3 . Changed the authentication rules via PolicyKit, created a rule /etc/polkit-1/rules.d/40-default.rules

polkit.addAdminRule(function(action, subject) {
     return ["unix-group:wheel"];
 });
  1. created the file /etc/xdg/kdesurc with the following contents:
    [super-user-command]
     super-user-command=sudo
    

When I change the networking settings via NM I am still prompted for the root password.
Elsewhere, it prompts for the user’s password i.e. when starting yast

What else did I forget to do?

Operating System: openSUSE Tumbleweed 20230318
KDE Plasma Version: 5.27.3
KDE Frameworks Version: 5.104.0
Qt Version: 5.15.8
Kernel Version: 6.2.6-1-default (64-bit)
Graphics Platform: Wayland
Processors: 4 × Intel® Core™ i5-7200U CPU @ 2.50GHz
Memory: 15.5 ГиБ of RAM
Graphics Processor: Mesa Intel® HD Graphics 620
Manufacturer: HP
Product Name: HP ProBook 450 G4

As the openSUSE policy is different from what ubuntu does and different from what you want, I think people here are not the best source of information on how you should emulate ubuntu. Isn’t it better to ask on a ubuntu forums how it is done there?

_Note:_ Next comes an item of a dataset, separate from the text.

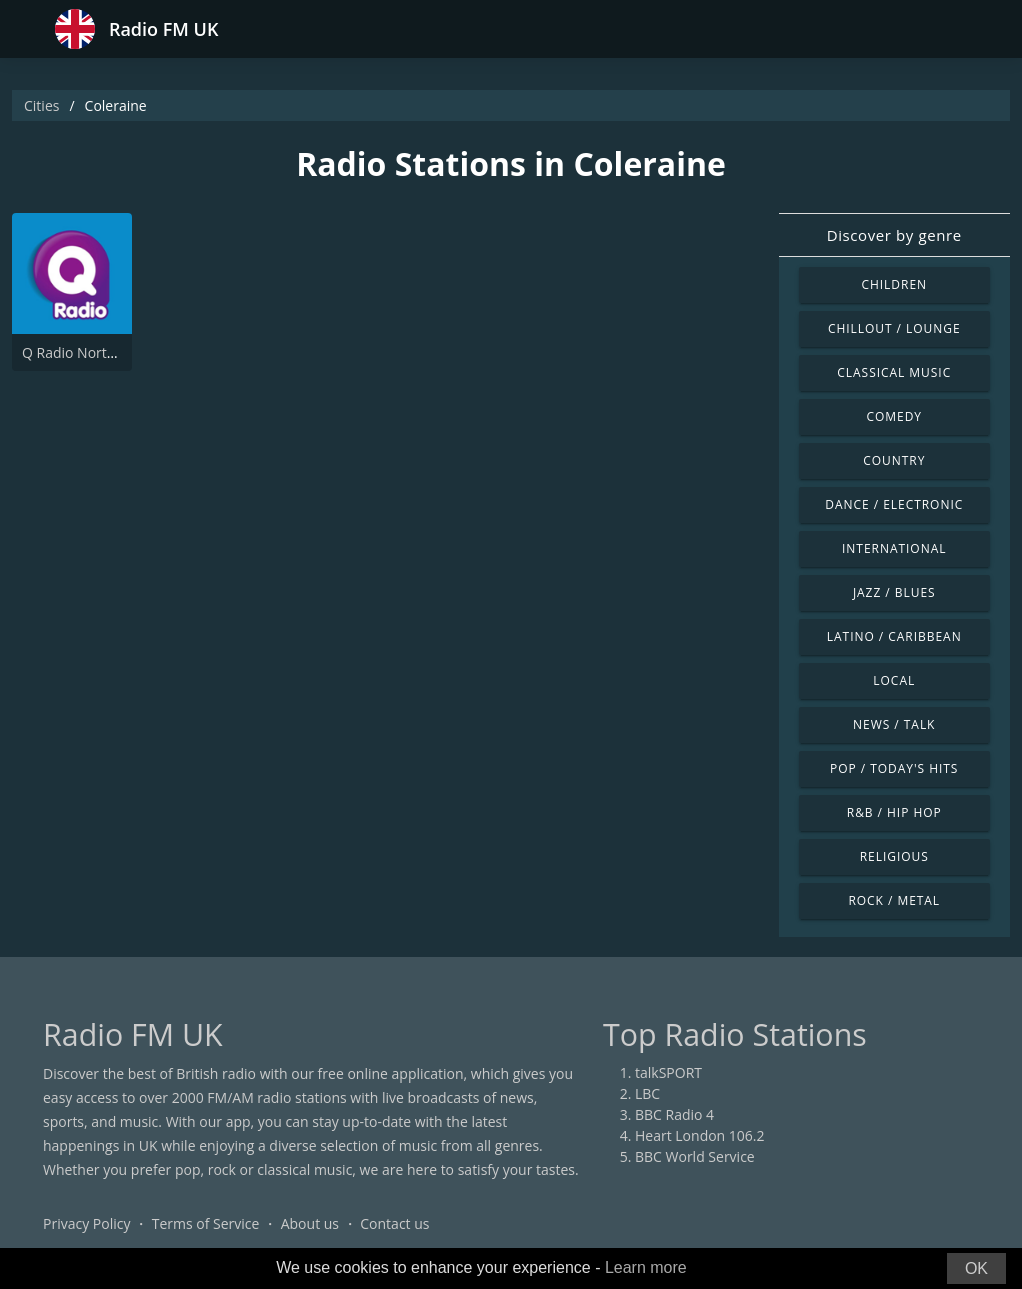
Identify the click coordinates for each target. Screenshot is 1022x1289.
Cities (41, 105)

This security model is also used by Fedora and maybe someone has already done it on openSUSE. Thank you for your response.

NetworkManager is using polkit which expects you to authenticate as admin user. By default, admin user is root, you can add admin identities using polkit rules. Example directly from man polkit

polkit.addAdminRule(function(action, subject) {
    return ["unix-group:wheel"];
});

Ubuntu is using incompatible version of polkit so any answer there won’t apply to openSUSE. And polkit is not something specific to Ubuntu.

I cannot reproduce it. When I add your 40-default.rules file and modify system connections as user belonging to wheel group I am asked for the password of this user. Your description is rather vague - first you refer to “user”, then you say “I change” and it is unclear whether you mean the same Linux user in both cases or not.